Somos médicos rurales. Y es que, aunque a menudo se nos vea como una figura secundaria en el mapa sanitario, la verdad es que nuestra labor es decisiva para que miles de personas tengan acceso a una atención digna y segura. No somos médicos «de segunda». Al contrario: hemos aprendido a ser polivalentes, resolutivos y a mantener la calma en situaciones que otros solo ven en simulacros.

Nuestro trabajo no se limita a pasar consulta. Aquí, en la España despoblada, el día puede empezar ajustando la medicación de un paciente crónico y, sin previo aviso, acabar estabilizando a un herido grave en un accidente agrícola, atendiendo un infarto en una vivienda aislada o asistiendo a un niño con una convulsión febril. Y todo ello sabiendo que la ambulancia quizá tarde demasiado y que, si la situación lo permite, la única opción rápida será un helicóptero.

En nuestro entorno, la distancia lo cambia todo. No tenemos al lado un equipo hospitalario listo para intervenir ni acceso inmediato a pruebas complejas. Nos toca improvisar, priorizar y tomar decisiones con los recursos disponibles. Y sí, eso exige una forma de trabajar diferente, que no siempre se ve ni se reconoce.

Pero la medicina rural no es solo urgencia y tensión. También es cercanía. Conocemos a nuestros pacientes más allá de sus diagnósticos: sabemos quién vive solo, quién empieza a necesitar ayuda para caminar, quién cuida discretamente de un familiar con demencia. Ese conocimiento nos permite adelantarnos a problemas y ofrecer una atención más humana, que no se limita a aplicar protocolos, sino que se adapta a la vida real de las personas.

Sin embargo, la ausencia de reconocimiento representa una situación pendiente de resolver. Ocho de cada diez médicos rurales sentimos que nuestro trabajo no se valora lo suficiente.
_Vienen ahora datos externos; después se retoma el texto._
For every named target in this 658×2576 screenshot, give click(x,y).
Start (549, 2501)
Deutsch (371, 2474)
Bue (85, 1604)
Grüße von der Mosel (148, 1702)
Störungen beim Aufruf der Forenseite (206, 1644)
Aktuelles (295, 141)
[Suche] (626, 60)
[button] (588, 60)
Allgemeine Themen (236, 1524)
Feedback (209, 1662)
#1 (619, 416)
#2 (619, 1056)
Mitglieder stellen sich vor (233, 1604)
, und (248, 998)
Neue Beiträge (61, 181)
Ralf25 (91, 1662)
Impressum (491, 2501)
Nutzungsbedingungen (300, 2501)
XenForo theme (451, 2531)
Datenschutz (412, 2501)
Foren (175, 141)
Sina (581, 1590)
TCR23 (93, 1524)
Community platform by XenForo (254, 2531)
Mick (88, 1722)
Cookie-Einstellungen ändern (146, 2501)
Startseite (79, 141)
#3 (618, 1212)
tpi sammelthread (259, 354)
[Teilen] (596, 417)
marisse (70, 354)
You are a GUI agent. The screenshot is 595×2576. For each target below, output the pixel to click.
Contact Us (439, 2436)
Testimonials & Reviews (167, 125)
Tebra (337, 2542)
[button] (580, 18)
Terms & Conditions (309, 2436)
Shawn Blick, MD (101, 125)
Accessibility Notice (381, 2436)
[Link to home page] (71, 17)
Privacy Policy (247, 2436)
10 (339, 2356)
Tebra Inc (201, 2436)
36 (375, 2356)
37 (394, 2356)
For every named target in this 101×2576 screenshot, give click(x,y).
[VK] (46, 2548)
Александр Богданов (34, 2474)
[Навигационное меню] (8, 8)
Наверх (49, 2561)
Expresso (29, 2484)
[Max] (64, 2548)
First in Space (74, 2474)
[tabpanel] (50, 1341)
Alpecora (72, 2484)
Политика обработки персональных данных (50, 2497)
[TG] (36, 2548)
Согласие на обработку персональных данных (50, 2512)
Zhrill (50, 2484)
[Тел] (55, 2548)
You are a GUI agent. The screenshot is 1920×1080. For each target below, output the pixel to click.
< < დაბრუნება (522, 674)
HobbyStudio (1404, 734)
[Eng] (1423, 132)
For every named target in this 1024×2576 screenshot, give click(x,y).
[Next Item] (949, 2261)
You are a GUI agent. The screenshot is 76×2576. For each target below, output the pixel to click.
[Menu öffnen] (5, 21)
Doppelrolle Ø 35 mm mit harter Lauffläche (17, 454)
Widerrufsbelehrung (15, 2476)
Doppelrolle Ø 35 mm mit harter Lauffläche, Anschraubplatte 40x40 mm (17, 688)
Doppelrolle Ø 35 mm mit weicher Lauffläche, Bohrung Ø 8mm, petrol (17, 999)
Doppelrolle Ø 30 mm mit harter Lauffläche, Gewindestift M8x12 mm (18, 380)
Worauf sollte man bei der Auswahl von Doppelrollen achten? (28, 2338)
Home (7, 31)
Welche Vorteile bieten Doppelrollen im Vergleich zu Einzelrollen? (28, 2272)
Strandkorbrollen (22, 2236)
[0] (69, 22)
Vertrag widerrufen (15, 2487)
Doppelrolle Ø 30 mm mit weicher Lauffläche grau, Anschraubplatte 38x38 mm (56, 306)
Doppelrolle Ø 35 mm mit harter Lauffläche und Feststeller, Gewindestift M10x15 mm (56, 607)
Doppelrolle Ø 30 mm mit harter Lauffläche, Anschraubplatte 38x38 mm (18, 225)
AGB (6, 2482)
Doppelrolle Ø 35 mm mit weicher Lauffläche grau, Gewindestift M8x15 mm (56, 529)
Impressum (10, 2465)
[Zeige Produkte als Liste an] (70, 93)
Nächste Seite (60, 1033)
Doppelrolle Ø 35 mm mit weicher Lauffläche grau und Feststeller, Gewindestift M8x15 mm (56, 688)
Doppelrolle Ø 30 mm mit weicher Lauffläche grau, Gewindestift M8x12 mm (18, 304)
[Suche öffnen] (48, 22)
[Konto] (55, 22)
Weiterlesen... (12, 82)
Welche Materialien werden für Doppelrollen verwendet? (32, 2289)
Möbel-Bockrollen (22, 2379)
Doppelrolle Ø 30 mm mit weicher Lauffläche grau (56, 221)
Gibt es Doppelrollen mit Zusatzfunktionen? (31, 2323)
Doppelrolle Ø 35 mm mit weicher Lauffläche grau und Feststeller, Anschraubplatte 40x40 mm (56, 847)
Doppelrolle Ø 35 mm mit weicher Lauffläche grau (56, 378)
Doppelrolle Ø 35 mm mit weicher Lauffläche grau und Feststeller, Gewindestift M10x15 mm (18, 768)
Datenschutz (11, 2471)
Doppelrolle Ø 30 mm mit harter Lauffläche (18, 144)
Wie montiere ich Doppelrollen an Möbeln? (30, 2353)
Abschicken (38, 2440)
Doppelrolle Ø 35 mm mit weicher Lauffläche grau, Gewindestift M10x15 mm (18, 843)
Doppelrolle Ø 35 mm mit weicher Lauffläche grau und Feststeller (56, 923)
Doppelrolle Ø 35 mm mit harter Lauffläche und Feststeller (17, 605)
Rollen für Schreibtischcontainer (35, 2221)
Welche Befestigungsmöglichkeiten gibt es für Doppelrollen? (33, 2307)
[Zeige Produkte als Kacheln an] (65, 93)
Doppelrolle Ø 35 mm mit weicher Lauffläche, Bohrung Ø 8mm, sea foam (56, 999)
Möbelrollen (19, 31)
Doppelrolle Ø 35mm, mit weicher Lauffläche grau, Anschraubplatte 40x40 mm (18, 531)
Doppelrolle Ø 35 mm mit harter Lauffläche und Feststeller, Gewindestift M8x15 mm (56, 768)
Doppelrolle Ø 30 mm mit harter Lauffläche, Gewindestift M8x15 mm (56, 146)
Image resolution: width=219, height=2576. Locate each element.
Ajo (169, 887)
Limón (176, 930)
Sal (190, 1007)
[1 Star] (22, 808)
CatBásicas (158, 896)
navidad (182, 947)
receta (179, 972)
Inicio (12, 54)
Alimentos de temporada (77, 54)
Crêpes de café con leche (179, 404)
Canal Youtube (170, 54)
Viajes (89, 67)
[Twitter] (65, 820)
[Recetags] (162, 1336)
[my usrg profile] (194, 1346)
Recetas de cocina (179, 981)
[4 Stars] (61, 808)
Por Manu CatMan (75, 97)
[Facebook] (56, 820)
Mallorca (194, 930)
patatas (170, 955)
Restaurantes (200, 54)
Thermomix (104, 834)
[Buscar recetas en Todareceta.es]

No hablamos solo de sueldos: necesitamos incentivos que reduzcan la soledad profesional, que nos faciliten formación continua sin que suponga un viaje imposible, que nos integren de verdad en los circuitos docentes. Porque, aunque la medicina rural es un campo de aprendizaje inmenso, solo el 40,6 % de nosotros participa en la formación de estudiantes, y más de la mitad de los centros rurales están fuera de la red docente.

Esto tiene consecuencias graves. En los próximos años, 4.500 médicos que trabajan en el ámbito rural se jubilarán. Si no se planifica el relevo, habrá pueblos que se queden sin un médico fijo. Y cuando un pueblo pierde su médico, no solo pierde un servicio si no que se rompe un vínculo comunitario, se erosiona la confianza y, poco a poco, se debilita la vida en ese lugar.

Por eso creemos que nuestra experiencia debería tener un papel mucho más fuerte en la toma de decisiones sanitarias. Nadie mejor que nosotros conoce lo que es atender a un paciente en una carretera secundaria sin cobertura móvil, buscar un medicamento que no está en la farmacia del pueblo o hacer una visita domiciliaria a un cortijo al que no llega el asfalto.

Ser médico rural es ser clínico, gestor de emergencias, orientador social y, muchas veces, confidente. No lo decimos por orgullo, sino porque sabemos que, si la atención primaria rural se debilita, todo el sistema se resiente.

Es hora de que la medicina rural deje de ser invisible. Necesitamos inversión específica, integración plena en la docencia y una escucha real por parte de quienes deciden las políticas sanitarias. Porque la atención sanitaria no puede depender también del código postal, y porque sin nosotros, miles de personas quedarían solas frente a la enfermedad. Y eso, simplemente, no nos lo podemos permitir.